Not a lot of people would ever think about what happens to their broken iPhone. We are so busy with the new one we get we don’t ever stop to think about where is our broken one going. Now we all can agree on this that there are a lot of people that buy iPhones, most just upgrade to the newest version just because it is the latest version. So, there are a lot of unused phones just laying around, and we never thought about what happens to them did we ever?
Now, for those that are curious about that there is a facility in Austin Texas where you will find a huge number of old/broken iPhones that are not going to be in anyone’s pockets. From iPhone 5 to 8 plus the devices are there for one thing only, they are there for Daisy. Who is Daisy? Well, Daisy is the wonderful new robotic disassembly system that Apple has designed and made. All the raw material in the phones that can be salvaged Daisy will separate them from the iPhone, and then it is bye, bye phone.
Daisy covers a lot of the needs that the company had for salvation and recycling parts from older iPhone models much more efficiently.
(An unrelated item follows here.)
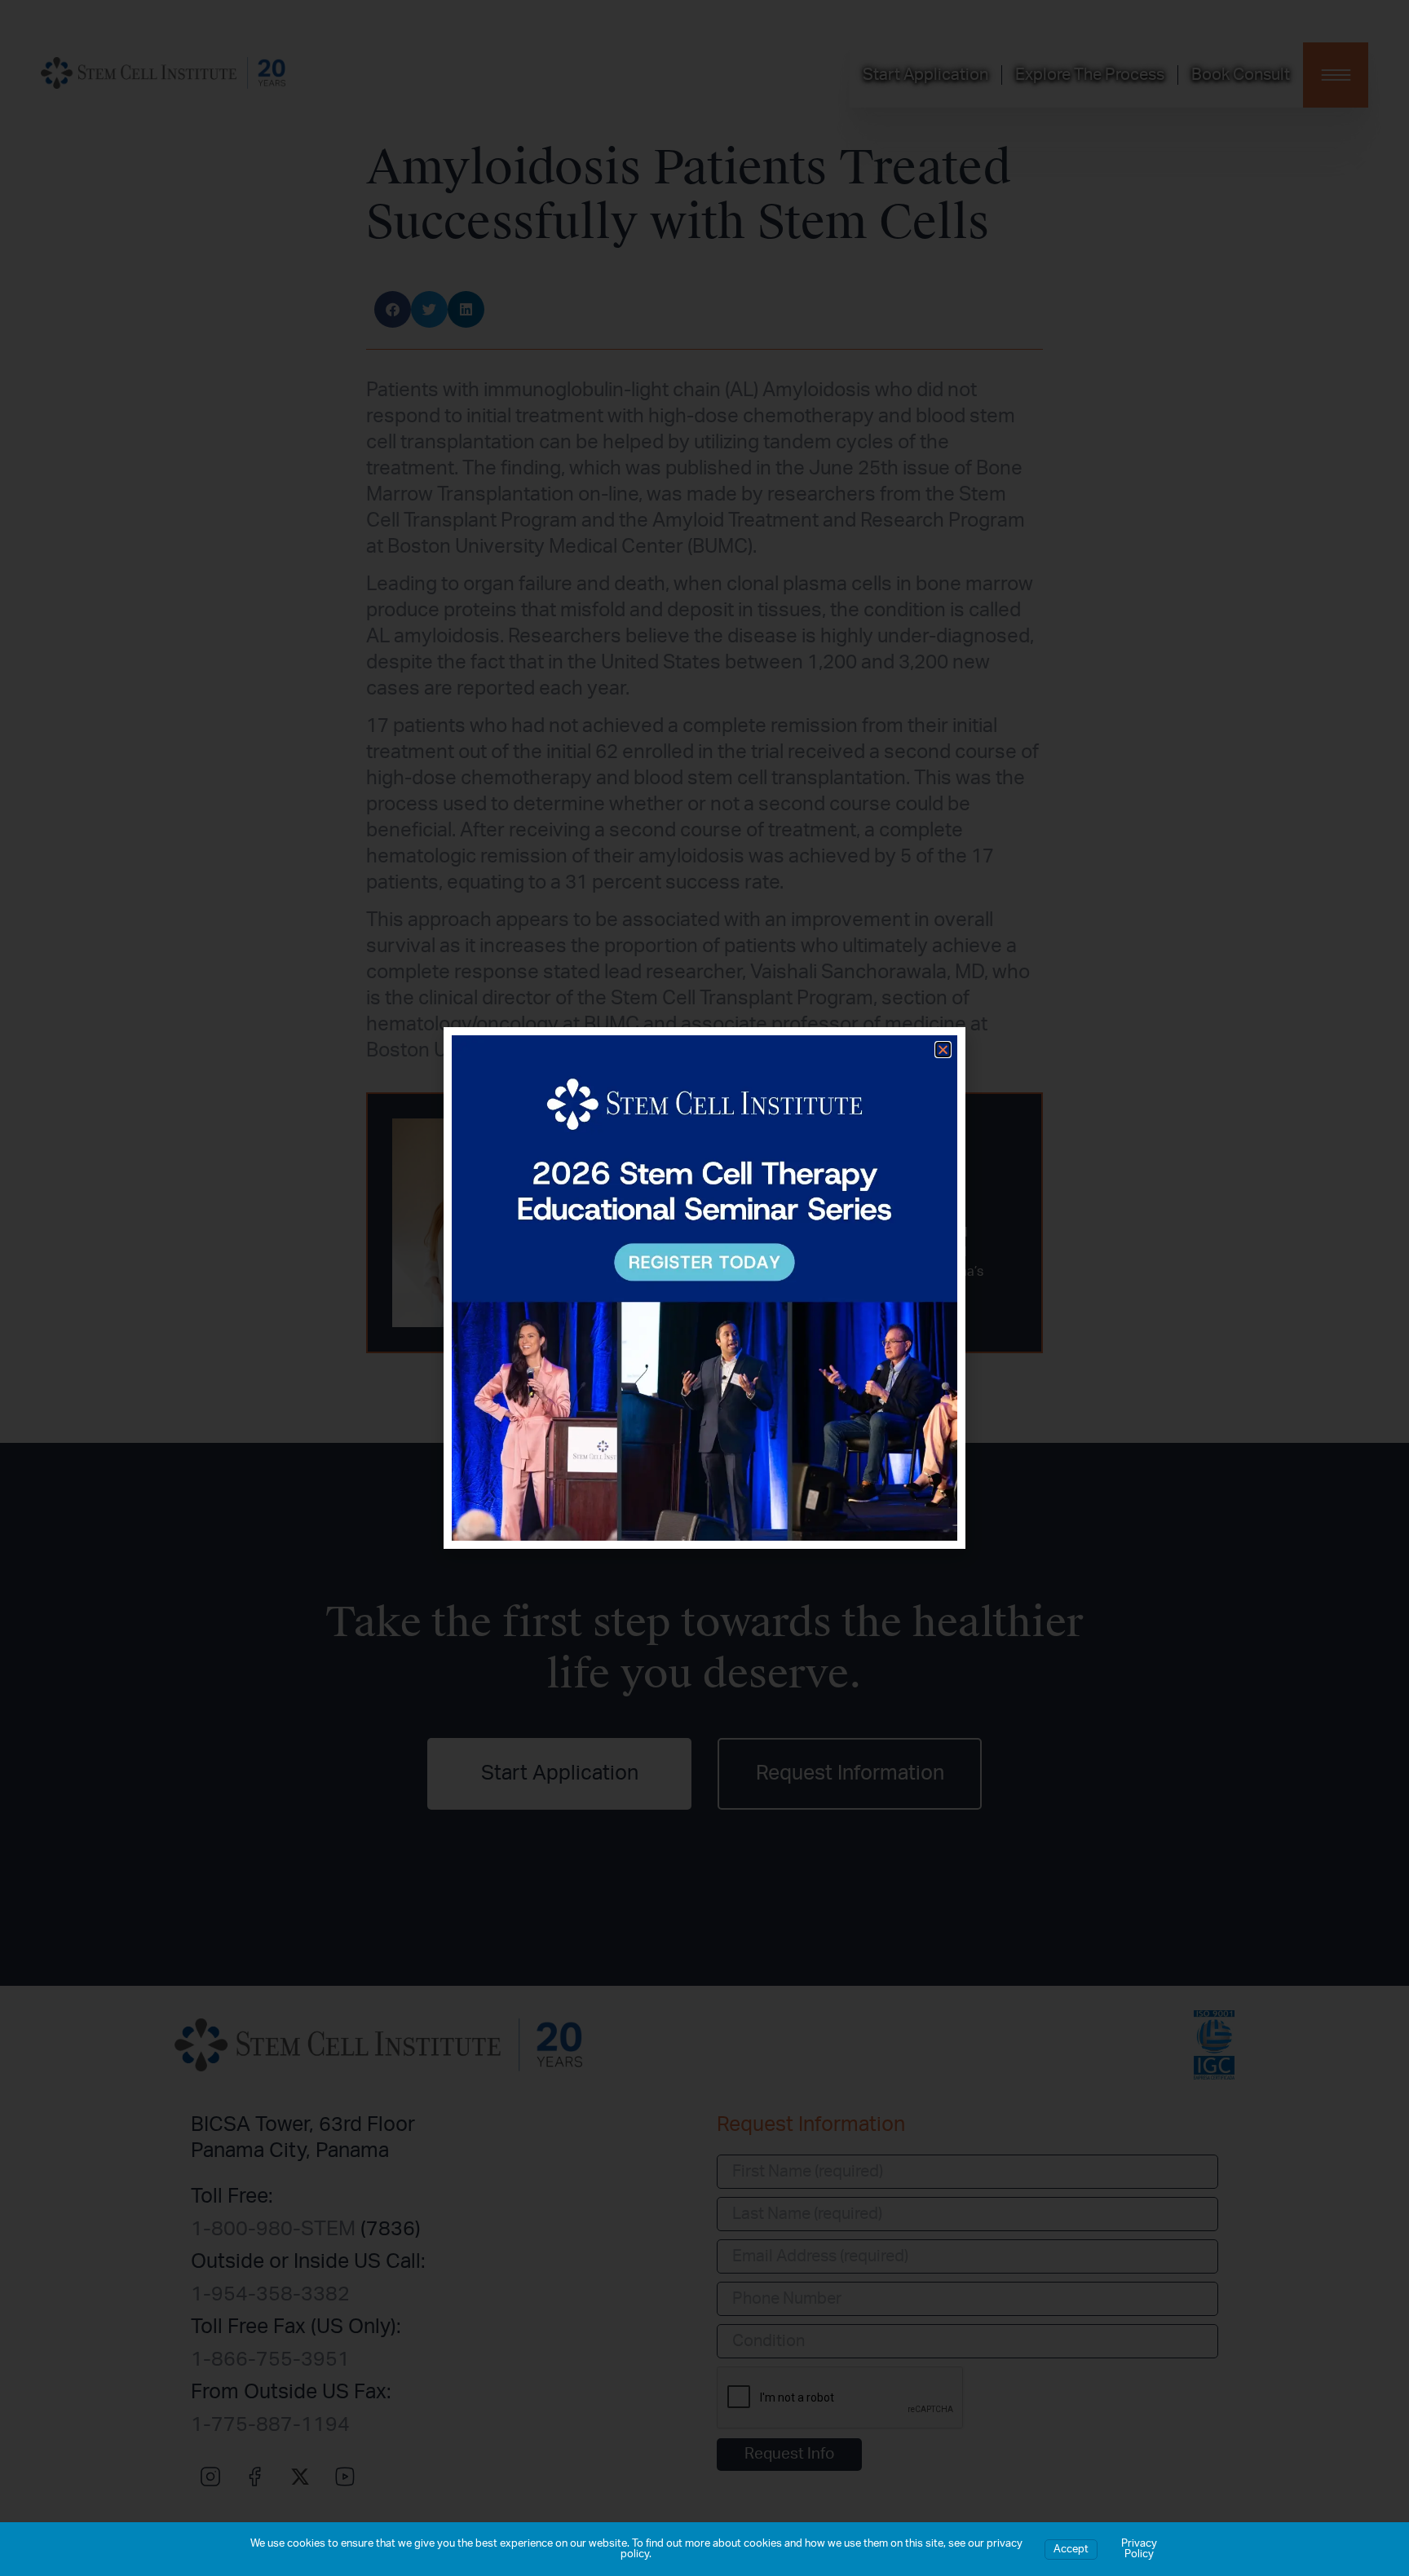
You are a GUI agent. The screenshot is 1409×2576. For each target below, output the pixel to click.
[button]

The main purpose of Daisy is to separate the iPhone into isolated parts so that the employees send off to the company’s partners for processing. Because of Daisy, the product doesn’t have to go to an industrial shredder. A lot of the valuable materials are recycled through this new process.
According to Lisa P. Jackson, Apple’s VP of environment, policy, and social initiative, and former EPA Administrator.
“There’s no sense in recycling a phone the same way one would recycle a car or a toaster…”
The VP gave a statement on the process by saying that,
“The first step is to crush the glass than we sell the aluminum into the scrap aluminum market, and whatever is left is shredded into a pile of plastic and metal.”
She went on to say that the plastic and metal saved has some value to it. However, it cannot be used in their electronic products, so the values isn’t that high.
The company doesn’t like the shredding method because it is almost impossible to salvage the speakers of the iPhone form that scrap and they are made from a rare earth magnet, so they do come around quite expensive. The magnets used in the speakers in the iPhone are made from a combination of substances called “neodymium, dysprosium, and praseodymium.”
The hard part about salvaging these valuable metals is that they tend to get smelted during the shredding/refining process. Since these metals are exported they cost a hefty amount to the company, not only that but these metals are found in China where there has been an illegal mining epidemic going on making these metals to come by legally even more difficult. So as a business practice this would be quite the set back if they were not able to recycle the magnets from their broken products.
Apple has been working on a robotic solution for their problem since 2016; the company obviously wanted to make their production costs more feasible by recycling some of the more expensive materials that they use in their products. The secondary purpose of the machine would be to completely destroy all the Apple exclusive parts such as their processors so that they would not end up in other phones.
The first model was called Liam, and it was around 100 foot in length. The system consisted of almost 29 individual robots that would disconnect specific parts of the Apple products. Being the first design, it is way inferior to Daisy. Whereas Liam had around 29 separate robots to disassemble the iPhones, Daisy has five robotic arms for the job and is around 30 feet long. Daisy can dissemble nearly 200 iPhones in an hour if run to its full capacity.On top of that Daisy can dismantle nine different iPhone models whereas Liam was designed only for the iPhone 6. Another thing worth noting is that Daisy doesn’t need any additional tools or downtime to switch in-between iPhone versions.
It takes around two minutes for one iPhone to go in and out of Daisy. There are four stations that the iPhone has to go through and after that has been done the part are ready for shipping. Here’s how the whole process goes, the iPhone is placed on to the conveyor belt with the help of a hopper where there is a camera that immediately recognizes the model of the iPhone and studies its orientation. An arm is ready to pick up the product, and only the face-down iPhones are picked up by this arm while the face-up ones go round angina. After that, the de-manufacturing process of the product begins.The first thing that Daisy does is that it takes another arm which rotates the phone so that the optical sensors can see if there is any noticeable damage to the phone. Next, the screen is taken off and dropped into a bin, after that Daisy’s other arms take the phone to the next three stations where its battery is removed. The next step is getting all the screws out that are holding the phone together. Finally, the last arm shakes the phone to see if there are any parts falling off or not then after that through a preprogrammed setting all the main components are removed safely, and at the end of it, all the steel in the Apple logo and the camera ring is removed as well. The empty case is dropped into to a bin, for its specific model, and the metal and plastic is separated by melting the plastic. And in a matter of minutes, Daisy completely dismantles the iPhone.